With the current economic challenges, having a job is a big plus and keeping it is a must. But sometimes, the wrong job can be even more emotionally destructive than having no job. What do you do then?
Those of us who can at least see retirement on the horizon are legitimately even more skittish. When an older worker loses a job, it takes longer to find a new one. Plus, once you are on the sidelines for a while, being older means being more vulnerable to losing confidence in yourself and letting go of work by default. So we hunker down and keep the job we hate.
We need to get smart about finding that next thing instead of remaining a victim of the lousy economy anda horrid work situation.
The first step in a good job transition is knowing where you want to go. If you need to find something else, be sure you are clear about why you need to change things. Assuming that the reason work is bad is the boss or the company, when you hate that kind of work altogether is a ticket to a repeat of the job angst. Take some time to think about what doesn’t work about this job and what’s behind that. You may think your boss is the Ultimate Bossilla until you listen to what you friends and peers are saying about their bosses.

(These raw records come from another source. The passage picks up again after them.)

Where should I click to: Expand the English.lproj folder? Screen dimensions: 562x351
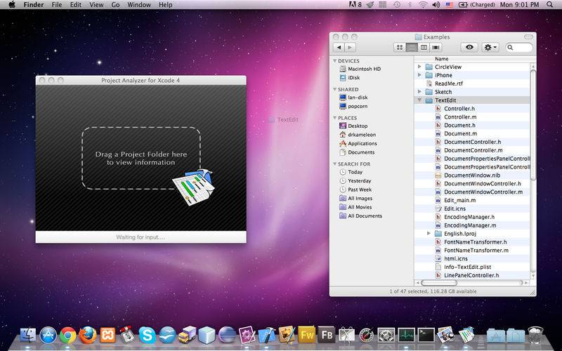pos(429,233)
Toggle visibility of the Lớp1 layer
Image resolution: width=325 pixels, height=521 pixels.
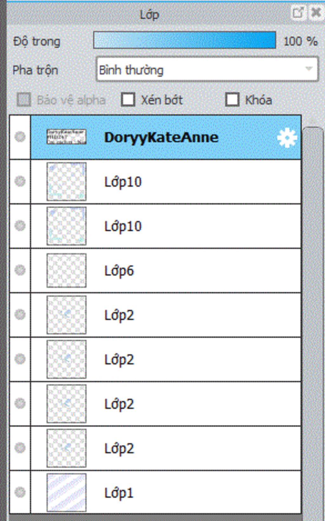(20, 492)
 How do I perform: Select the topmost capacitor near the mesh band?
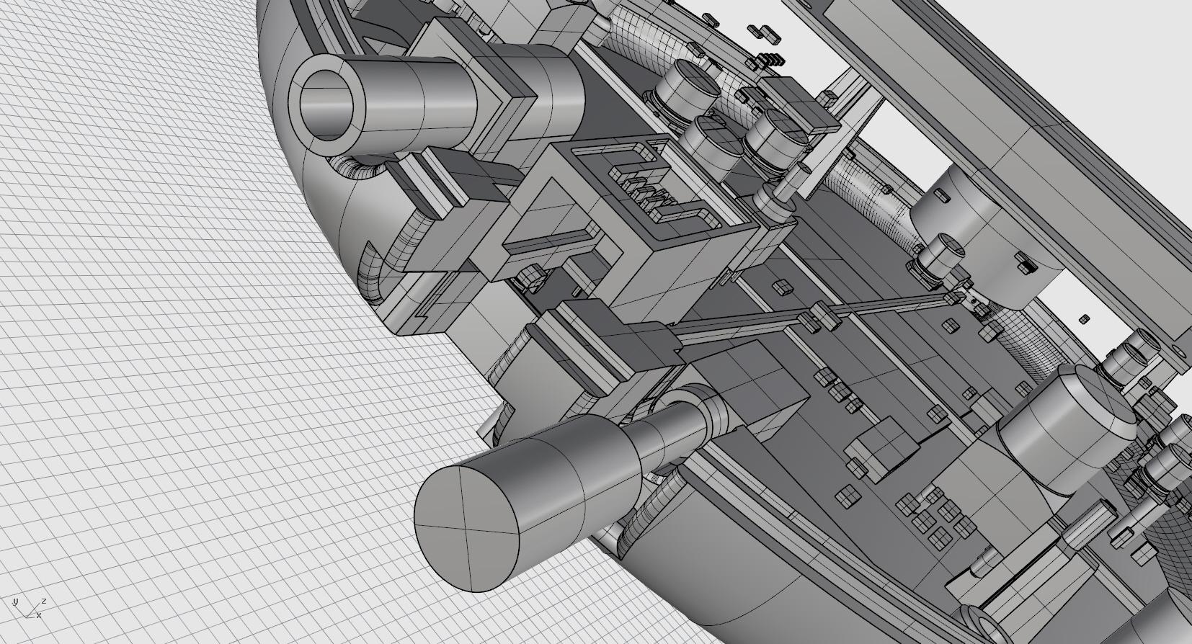coord(688,86)
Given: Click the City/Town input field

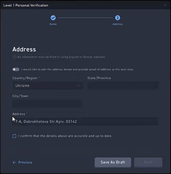Looking at the screenshot, I should tap(47, 104).
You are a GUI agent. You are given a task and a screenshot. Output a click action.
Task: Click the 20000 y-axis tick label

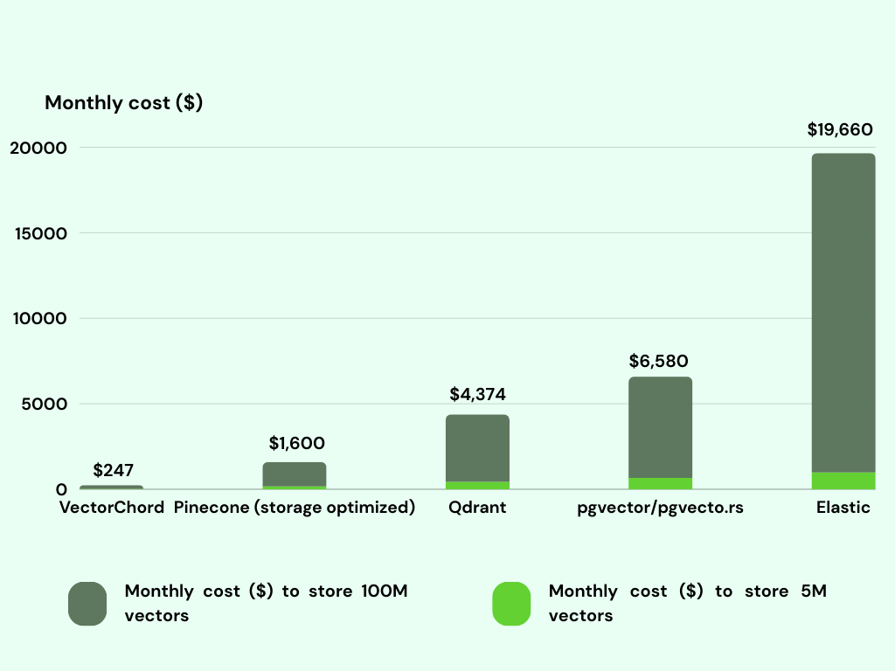click(37, 148)
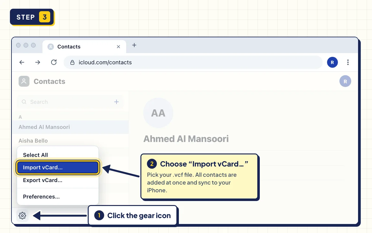Select the Select All menu entry

point(58,155)
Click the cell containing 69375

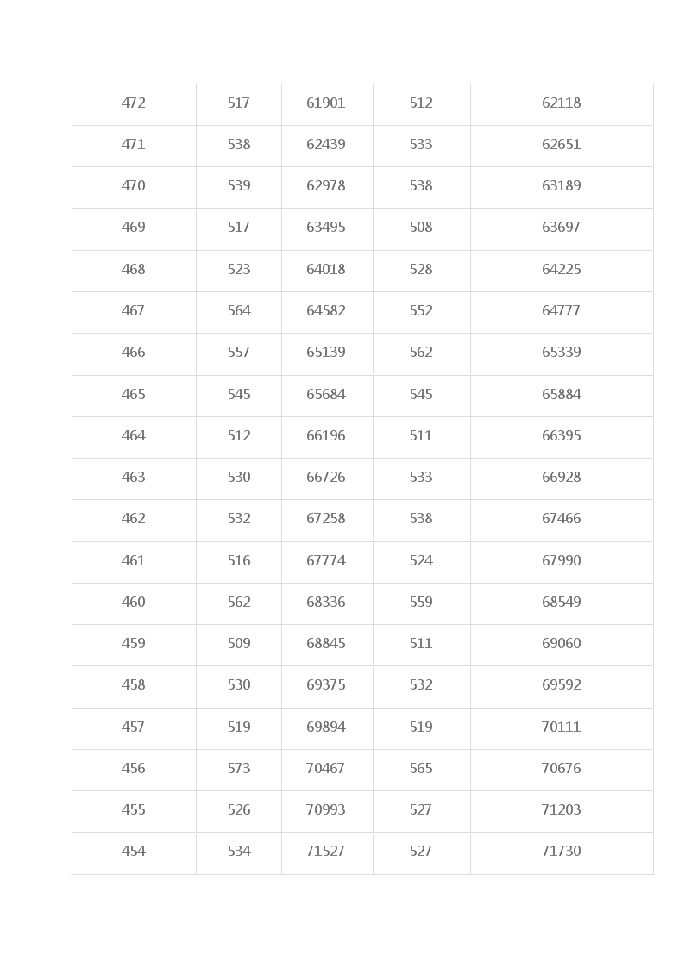[327, 686]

Learn all you can about yourself so you have some certainty about what would be a great job for you. Also be sure you’ve gotten to the actual core of why the current situation isn’t working. If it’s just that the economy has slowed things down, planning an exit is a case of “out of the frying pan and into the fire.” But if you have lost interest in the work you are now doing, maybe you need a new direction to get your mojo back. Check this stuff out–don’t just make a bunch of assumptions without getting real information.
Once you have identified the core issues of what’s not working, then you can move to the following:
Identify realistic options for working elsewhere. Be forewarned, if you need to jump ship, you might end up starting a whole lot farther down the ladder with the new outfit. This may be the best thing you ever did, but take the time to think about it. Also think in terms of where you might be able to move within your current company if it’s really a matter of bad boss or co-worker chemistry.

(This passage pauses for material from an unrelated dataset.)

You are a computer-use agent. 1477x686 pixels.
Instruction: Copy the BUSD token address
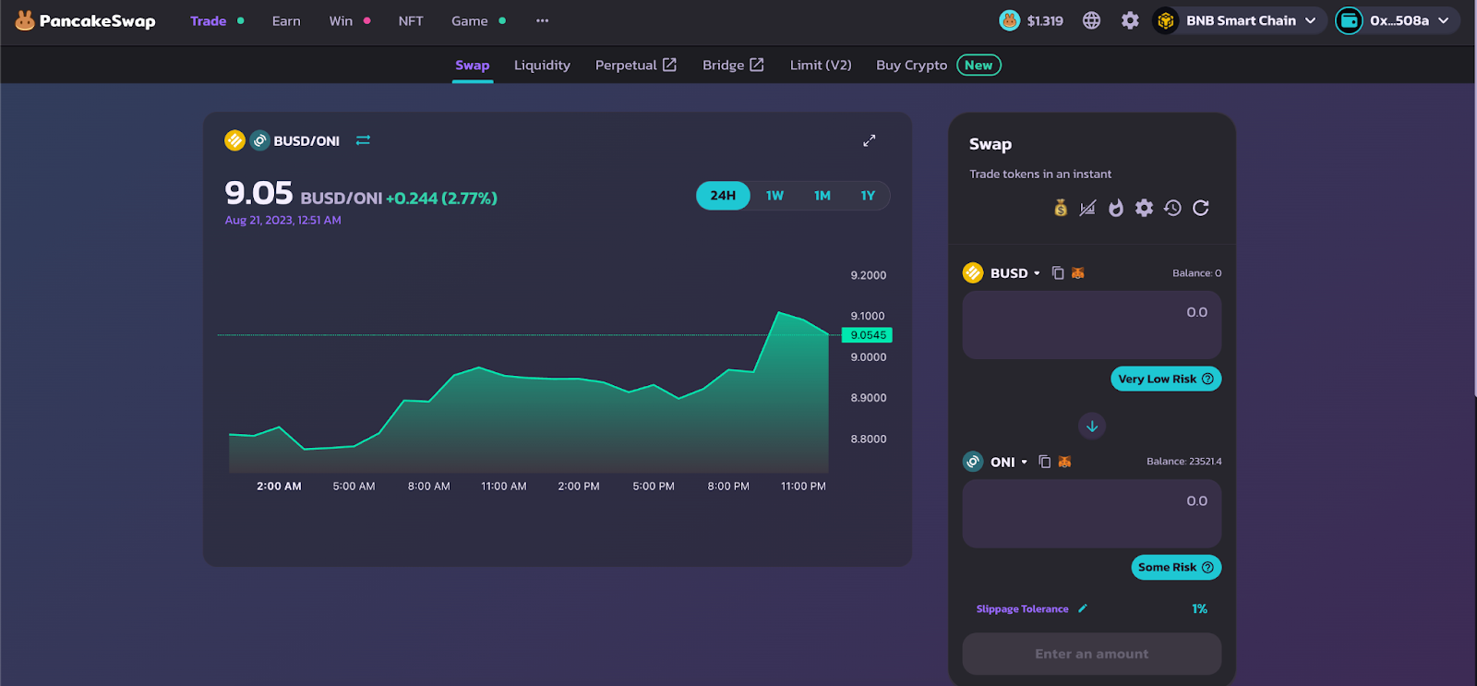click(x=1058, y=273)
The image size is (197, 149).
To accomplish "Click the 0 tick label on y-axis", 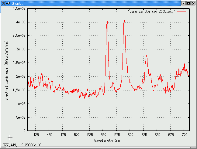I will pyautogui.click(x=24, y=131).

This step has an unexpected and immediate benefit. Sometimes when you take a close look at what else you could realistically do, the job you are doing becomes a whole lot more appealing.
Figure out how to be really good at doing what you want to do next. This may be by taking classes on your own. It may be by talking with people who are already doing that kind of work. It may be by applying yourself on your current job more diligently so that you develop skills needed for the next job. As Thomas Edison said, “When opportunity arrives, many people miss it because it’s wearing overalls and looks like work.” Do the work to get good enough to be valuable in the new arena.
Build your network to include people with that interest and expertise. Networking is not about collecting business cards from people you don’t know. It’s about getting to know people–as friends–who are doing what you want to do. You don’t have to like them personally or have the same politics to become good business buddies. But you do need to know them. The best way to make that happen is with your own initiative.
The smartest thing anyone can do in a down economy is to be helpful in the business context. If you see an article that someone else would appreciate, send them the link. If you note a problem developing that a business friend needs to know about, give them the heads up (unless it involves a conflict of interestor insider trading kinds of issues to do so). Being kind is always in vogue, regardess of what the Wall Street stereotype is played like in the movies.
Keep doing your current job to the very best of your ability. That is called integrity. It doens’t make any difference if the whole rest of the world has lost it (which sometimes seems to be the case), operating to the best of your ability will keep you saner, happier, and more appealing as an employee–and a person
No matter how old you are, if you want to work, you can find work. The best way to set yourself up so that you call the shots with that is to do what you love and be good at it. So if your current job doesn’t give you that, you may need to change. Do that with a plan. Do that with a solid base of knowledge to draw on. And do that with integrity.